Revolution is only one strain of apocalyptic resistance. In the 1830s and 1840s, some Evangelicals turned to premilliennialism because it reinforced their desire to flee social upheaval while plotting out Jesus' second advent. It is no coincidence that this desire tended to arise among dissenting forms of Protestantism, which already hovered along the fringe. As a member of the Plymouth Brethren, John Nelson Darby became the great exponent of Dispensational Premillennialism. In Darby’s thought, Millennialism combined with restorationism to provide an inner logic for the idea that the church had fallen and that a new church was needed, preparatory for the imminent return of Christ.

These twin emphases of apocalyptic thought remain present in Protestantism. Both are found in prophetic preaching that seeks to alter social structures, and in premillennial prognostications of the anti-Christ that reinforce the desire to hold on until Jesus comes.

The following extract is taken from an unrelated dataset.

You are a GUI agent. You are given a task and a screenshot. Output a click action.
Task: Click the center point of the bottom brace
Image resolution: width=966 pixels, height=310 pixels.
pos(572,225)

Both seek to uproot, albeit in different ways—the former calling for an overthrow (sometimes violently), the latter calling for a building of walls in order to preserve and endure. Both have led to dramatic political involvement, in the forms of preserving and overthrowing.

Over against the desire to uproot, the creational mandate revels in this-worldly occupation, preferring to flatten out apocalpytic into the idea of a Christian society as the natural outgrowth of human life. As T.S. Eliot put it, “we may say that religion, as distinguished from modern paganism, implies a life in conformity with nature.” The problem, from this perspective, is that humanity has lost its understanding of what is natural, and thus of nature itself. This is part of what lay behind Eliot’s and Dawson’s deep criticisms of industrialized material society. One might even suggest that world-view thinking on the Evangelical side, especially its wedding of politics with divine law to create a city on a hill, reveals a hand tilted toward the creational mandate.

Yet these were not the only versions of the creational mandate. The Social Gospel grounded social progress on the fusion of the Kingdom of God with democracy to create a new social order. One of its chief apologists, Shailer Mathews, argued that democracy must shape Christian thinking and that democratized Christian thinking should guide the people. The church brings about social transformation for the sake of the individual. “Its progress has been less marked by revolution than by persistent transformation,” Mathews observed in The Individual and the Social Gospel. The spiritual ideals of the kingdom have spiritualized social forces, and in this way a new social order will eventually emerge that embodies the spirit of Jesus. Reinhold Niebuhr criticized this Pelagian vision of individuals and social orders in Moral Man and Immoral Society, replacing it with an Augustinian realism about human existence that tempered any optimism in human progress.

In every historical context, Christians struggle to maintain the tension between apocalyptic and the creational mandate. Apocalyptic recognizes the tragic in history, utilizing it as the tinder upon which an alternative vision must be built that cannot rely upon history for its realization. Yet the creational mandate reminds Christians of the fundamental goodness of the natural order, which must be preserved and fulfilled rather than rejected or destroyed. Even Eliot noted that a wholly Christian society this side of the eschaton “would require constant reform.” Christian hope and action for this world springs from a vision and love for another city, whose maker and builder is God. It is an optimism for creaturely existence borne of the grace that transforms and sustains life in the midst of the tragedies of history.

Dale M. Coulter is associate professor of historical theology at Regent University.